The American Civil Liberties Union of Florida and the Council on American-Islamic Relations Florida sued Miami-Dade County , charging the Corrections Department with denying Muslim inmates meals that adhere to their religious dietary needs.
The lawsuit, filed Thursday in the U. S. District Court for the Southern District of Florida, says the Miami-Dade Corrections and Rehabilitation Department’s policy to give Muslim inmates meals intended for the general population violates the inmates’ right to practice their religion freely, as inmates of other faiths are given meals that adhere to their dietary needs.
“You can’t treat one inmate class different than another,” said Thania Diaz Clevenger, a civil rights director of CAIR Florida. “Right now there is a big difference in the way they treat the three major religious communities.”
Islamic law requires followers to eat a halal diet, which prohibits certain animals, such as pig, to be eaten, and requires animals to be slaughtered in a particular manner. Halal foods also cannot come into contact with non-halal foods.
In the past, the corrections department gave Muslim inmates kosher meals, which they are permitted to eat; however, that practice stopped in October 2014 when the Muslim inmates were switched onto the general population meal plan. The county maintains the meals are compliant with Islamic law.
“The MCDR Food Services Bureau has worked closely with the Imam S. Nassimia, to ensure that the faith-based dietary requirements of the Islamic faith are met for Muslim inmates,” said a 2014 memo from MCDR. “The imam has reviewed the purchasing practices of the Food Services Bureau and has approved the menus listed above as meeting the faith-based dietary requirements for Muslim inmates.”
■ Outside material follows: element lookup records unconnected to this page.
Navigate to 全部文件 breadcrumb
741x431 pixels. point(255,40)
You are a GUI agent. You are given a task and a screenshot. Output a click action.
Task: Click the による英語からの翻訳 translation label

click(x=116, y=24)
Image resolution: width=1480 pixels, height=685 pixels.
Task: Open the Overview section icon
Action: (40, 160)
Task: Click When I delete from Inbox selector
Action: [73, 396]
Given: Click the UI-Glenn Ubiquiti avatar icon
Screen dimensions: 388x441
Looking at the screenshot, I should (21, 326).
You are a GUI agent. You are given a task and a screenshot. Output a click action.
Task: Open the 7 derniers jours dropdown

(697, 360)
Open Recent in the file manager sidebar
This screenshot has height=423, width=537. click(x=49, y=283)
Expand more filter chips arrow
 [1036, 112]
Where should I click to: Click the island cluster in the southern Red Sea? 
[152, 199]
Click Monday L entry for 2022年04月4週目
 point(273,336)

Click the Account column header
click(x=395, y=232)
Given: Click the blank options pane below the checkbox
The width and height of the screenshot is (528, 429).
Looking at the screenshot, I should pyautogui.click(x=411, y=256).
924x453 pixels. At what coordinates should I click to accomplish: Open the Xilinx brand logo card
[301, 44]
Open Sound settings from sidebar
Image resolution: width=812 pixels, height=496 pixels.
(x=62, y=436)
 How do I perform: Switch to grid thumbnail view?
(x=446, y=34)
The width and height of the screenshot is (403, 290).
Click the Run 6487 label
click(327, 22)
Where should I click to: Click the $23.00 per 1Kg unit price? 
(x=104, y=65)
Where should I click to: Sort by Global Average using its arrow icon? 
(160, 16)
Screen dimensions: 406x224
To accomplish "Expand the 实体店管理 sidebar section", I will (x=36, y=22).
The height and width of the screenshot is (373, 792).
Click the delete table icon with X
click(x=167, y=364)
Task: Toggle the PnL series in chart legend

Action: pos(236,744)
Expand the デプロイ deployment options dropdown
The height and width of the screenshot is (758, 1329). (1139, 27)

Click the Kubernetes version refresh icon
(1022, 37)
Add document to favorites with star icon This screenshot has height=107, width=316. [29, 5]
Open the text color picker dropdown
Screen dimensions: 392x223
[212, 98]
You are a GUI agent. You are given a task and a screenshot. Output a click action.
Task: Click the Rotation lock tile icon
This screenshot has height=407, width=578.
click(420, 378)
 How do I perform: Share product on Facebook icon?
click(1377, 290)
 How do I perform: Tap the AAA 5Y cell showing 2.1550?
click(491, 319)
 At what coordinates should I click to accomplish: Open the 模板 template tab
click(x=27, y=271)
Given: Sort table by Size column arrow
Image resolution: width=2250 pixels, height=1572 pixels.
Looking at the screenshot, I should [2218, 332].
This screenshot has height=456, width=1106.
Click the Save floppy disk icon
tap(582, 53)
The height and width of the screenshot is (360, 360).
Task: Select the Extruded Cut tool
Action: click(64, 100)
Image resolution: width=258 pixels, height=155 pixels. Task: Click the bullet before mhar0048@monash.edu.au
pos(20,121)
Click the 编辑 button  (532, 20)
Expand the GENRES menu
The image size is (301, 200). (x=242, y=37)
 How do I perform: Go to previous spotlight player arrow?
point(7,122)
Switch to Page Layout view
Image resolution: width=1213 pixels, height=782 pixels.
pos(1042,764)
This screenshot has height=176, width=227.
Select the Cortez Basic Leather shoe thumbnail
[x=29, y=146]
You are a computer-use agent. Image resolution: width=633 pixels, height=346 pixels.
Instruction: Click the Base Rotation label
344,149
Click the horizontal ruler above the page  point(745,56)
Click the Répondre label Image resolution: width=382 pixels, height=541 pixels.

The switch to general population meals resulted in dozens of inmates contacting the ACLU of Florida and CAIR Florida, which filed formal grievances against the county's corrections department. The two groups have also worked to resolve the issue administratively over the past few months, according to a media release.
The lawsuit was brought on behalf of four inmates, who represent all Muslim individuals detained at MDCR jails as a class. The suit names Miami-Dade County, MDCR director Marydell Guevara and several other county officials as defendants.